Q.フルタイムのワーママです。娘たちは4歳と5歳の年子。現在保育園に通っています。最近、同じようにフルタイムで働いているママがお子さんを幼児教室に通わせていることが判明しました。私は毎日18時半に迎えに行く生活なので、正直驚いています。「小学校から私立に入れておけば、中学受験も高校受験もなくて楽ちんだから」とのことですが、小学校受験は親が大変そう……。中学受験というのはそんなに大変なのでしょうか?どんなメリットがありますか?そして高校受験のほうが自分で頑張れるならそうしたい気持ちがあります。メリットデメリットを教えてください。
(北区在住/35歳 紗子さん)
受験のタイミング、メリット・デメリット
お仕事と育児の両立、素晴らしいですね、お疲れ様です!
毎日頑張っていると、ゆっくり将来について考える時間を確保するのも大変ですよね。今回は受験のタイミングについてお悩みとのことで、情報をまとめてお届けします。とくに首都圏では、小学校受験、中学校受験を考えるご家庭も多く、それぞれいい学校がたくさんあるので悩まれる方も多いでしょう。一方で、共働きの場合はどれくらい親御さんの負担があるのかも大事なポイントです。
今回はそれぞれのメリット、デメリットから考察してみましょう。
小学校受験は幼少期に幼児教室も
早い人は3歳くらいから、一般的には5歳くらいから、小学校受験のための教室に通います。

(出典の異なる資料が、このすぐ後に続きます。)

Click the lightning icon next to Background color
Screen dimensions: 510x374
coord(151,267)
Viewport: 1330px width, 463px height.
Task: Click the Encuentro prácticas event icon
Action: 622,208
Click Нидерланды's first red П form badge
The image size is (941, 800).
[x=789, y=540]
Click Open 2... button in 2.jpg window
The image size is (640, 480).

小学校受験を視野に入れ、知育や受験対策を行う教室に通うことで、 基礎学力や社会性を養うことができるでしょう。受験シーズンは年長さんの11月。そこに向けて、最後の1年はペーパー対策や面接の練習をします。
メリット
最新のメソッド、特徴あるカリキュラムを主体的に選択して、恵まれた環境でじっくりと学ぶことができます。エスカレーター式の学校を選ぶことで、大学までの一貫教育を受けることも可能。また、親御さんの手番は多い分、ある程度主導権を持って進路を決定できるでしょう。
デメリット
交友関係も均質になる可能性が高く、自ら外の環境や価値観を取り入れる必要も。また私立小学校の授業料や交際費として、最低でも年間200万円程度は用意する心づもりで。
近年は保育園から小学校受験も増えていますが、幼児教室は平日の午後の授業も多く、送迎の時間を捻出する必要があります。

中学校受験は過熱中!勉強量はずば抜けている
大手塾は3年生の2月から本格的にカリキュラムがスタート。以降は週1から、6年生になれば週3~4日程度通塾するのが一般的。私立中学のほかにも都立・県立の中高一貫校を受検するという選択肢も。ただ、傾向が少々特殊なうえに倍率も高いので、塾で対策して時間と費用を投じるのであれば私立も併願するのが現実的です。
メリット
充実したカリキュラム、施設を持つ学校で、特色ある教育や進学指導が受けられます。「意識の高い仲間や先生に囲まれて将来を考えられる環境にお金を払っている」とおっしゃる保護者の方も。近年増えている総合選抜型の大学受験や推薦入試にも対応している学校が多く、手厚い指導が期待できます。
デメリット
近年の中学受験は過熱傾向にあり、小学生の3年間は塾や受験勉強が多かれ少なかれ生活の中心になってしまいます。サッカーや野球、バレエなどの習い事を本格的にしている場合、工夫が必要でしょう。また大手塾は3年間で200万円程度の授業料がかかります。入学後も、年間100万円程度の授業料や活動費がかかります。通学費や交際費、塾代を含めた資金計画が必要です。

高校受験は、地元の内申制度を攻略すべし
都立や県立高校では、内申書と入試の点数の両方が評価されるので、真面目でコツコツ型のお子さんにはぴったりの入試です。ある程度本人に任せられる年齢なので、親御さんの負担は少ないかもしれません。学力に見合った学校を選べるのも魅力です。難関私立高校を受検する場合は、中学1年生から大手塾に通うお子さんも。
メリット
公立中学校から都立・県立高校に進む場合、授業料は安く抑えられるので、そのぶんを習い事や留学、大学受験の資金に回すことが可能です。さまざまな価値観に触れ、視野を広げることもできるでしょう。コストパフォーマンスは最強のルートです。
デメリット
内申点が学校や先生によって取りやすい、取りにくいがあるように感じる、という声も。また副教科が東京では点数が高く換算されるなど、地域や学校独自の計算方法や割合があり、当日1発勝負ではない難しさもあります。また、大学受験までの期間が3年間と短いので、目指す大学がある場合は高校時代の後半をしっかり受験勉強に充てる意識が必要です。

親子に負担がかかりすぎない選択を!
それぞれ甲乙つけがたい、良いところがありますね。同時にどの受験を選んだとことで懸念点はあります。
都心では早い段階で受験をするご家庭も多く、紗子さんのように不安になるときもあるでしょう。でも基本的にはどのルートも自分次第! 心配しすぎずに、ご家庭の状況を見て親子に負担がかかりすぎない選択をすることが重要です。春は新しい環境がスタート。習いごとや通塾を選ぶときに、将来を想定して選べるといっそう効果的ですね。応援しています!